This week sees the release of Unbroken, a daring debut album by the Derry-born artist Sarah McGuinness. Allowing for the false starts, the doubts and fears that attend the writing of deeply personal material, it has taken 20 years for this multi-talented singer-songwriter to take the bull by the horns, to have the courage of her own convictions and finally complete a polished collection of nine tracks each of which will be illustrated by a mini movie directed by Sarah Townsend.
For the avoidance of doubt the singer and the movie director are one and the same person. The glamorous brunette pictured on the album cover is the musical alter ego of the blonde producer and screenwriter whose most notable works include the Emmy-nominated documentary Believe – The Eddie Izzard Story and the award-winning Noma: Forgiving Apartheid. Launched in London at the Union Private Members Club in Greek Street, Unbroken will go on sale from November 17.
Born into an artistic family (her aunt Maureen Hegarty was a popular singer and aunt Sheila McClean an accomplished visual artist) Sarah Townsend grew up in Derry~Londonderry in the 1970s and ‘80s and attended Mount Carmel school in Strabane. She sang in choirs and played violin in a youth orchestra in Omagh every week.
'I didn’t have the greatest time doing that but the fact of doing it grounded me in classical music,' explains Sarah. She enjoyed listening to John Barry film soundtracks and David Bowie and Iggy Pop helped her escape the day to day realities of those troubled times in Northern Ireland. 'I felt transported by those songs to another place and time. For me the music of that era still has a fairytale quality about it.'
It is appropriate then that the songs which Sarah wrote on her home midi system have been arranged with a big band score by Guy Barker, a classical musician, and composer and recorded in the historic Dean Street studios in Soho where Bowie and so many of the ‘80s pop musicians once performed. 'When you are in that magnificent studio you are fully aware of those legendary stars,' affirms Sarah.

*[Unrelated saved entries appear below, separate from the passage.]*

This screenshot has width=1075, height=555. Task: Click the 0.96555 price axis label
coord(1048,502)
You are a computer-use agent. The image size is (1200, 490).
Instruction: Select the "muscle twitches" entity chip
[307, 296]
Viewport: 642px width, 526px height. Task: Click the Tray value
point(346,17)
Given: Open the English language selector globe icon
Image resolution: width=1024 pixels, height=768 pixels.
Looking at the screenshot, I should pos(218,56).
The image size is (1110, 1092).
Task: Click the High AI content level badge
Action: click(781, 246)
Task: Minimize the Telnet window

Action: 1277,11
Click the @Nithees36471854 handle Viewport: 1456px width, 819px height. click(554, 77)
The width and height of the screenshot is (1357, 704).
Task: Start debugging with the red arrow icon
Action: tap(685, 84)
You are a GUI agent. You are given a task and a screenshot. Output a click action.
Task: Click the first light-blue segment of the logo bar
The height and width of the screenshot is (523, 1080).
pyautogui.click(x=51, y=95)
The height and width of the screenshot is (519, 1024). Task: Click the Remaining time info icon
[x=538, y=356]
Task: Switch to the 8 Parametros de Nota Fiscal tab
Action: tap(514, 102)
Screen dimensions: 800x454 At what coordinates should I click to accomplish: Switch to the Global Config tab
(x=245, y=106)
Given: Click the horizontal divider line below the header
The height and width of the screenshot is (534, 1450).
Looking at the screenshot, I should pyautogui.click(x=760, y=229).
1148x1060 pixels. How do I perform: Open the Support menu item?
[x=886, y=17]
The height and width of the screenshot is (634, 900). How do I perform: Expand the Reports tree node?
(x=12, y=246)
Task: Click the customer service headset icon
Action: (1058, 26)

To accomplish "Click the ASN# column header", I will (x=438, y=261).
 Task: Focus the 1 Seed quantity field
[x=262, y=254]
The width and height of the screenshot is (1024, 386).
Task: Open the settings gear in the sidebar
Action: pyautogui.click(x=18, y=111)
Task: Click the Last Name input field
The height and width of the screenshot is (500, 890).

Looking back Sarah Townsend couldn’t wait to leave Northern Ireland but leave she did to study English and Drama at Holloway College in London. She always wanted to be involved in music yet her sideways moves into theatre production and documentary film making were eminently successful and she is now using those skills to create short films for the Unbroken project.
In Edinburgh where Sarah set up a festival fringe venue in a former soup kitchen, she promoted some soon to be famous stand-up comedians, notably Ardal O’Hanlon and Eddie Izzard, who became her real life partner for a time and is the subject of her first full length documentary. In Edinburgh she also met Noma Dumezweni whom she cast in a play by Moliere and with whom she made a documentary filmed in South Africa.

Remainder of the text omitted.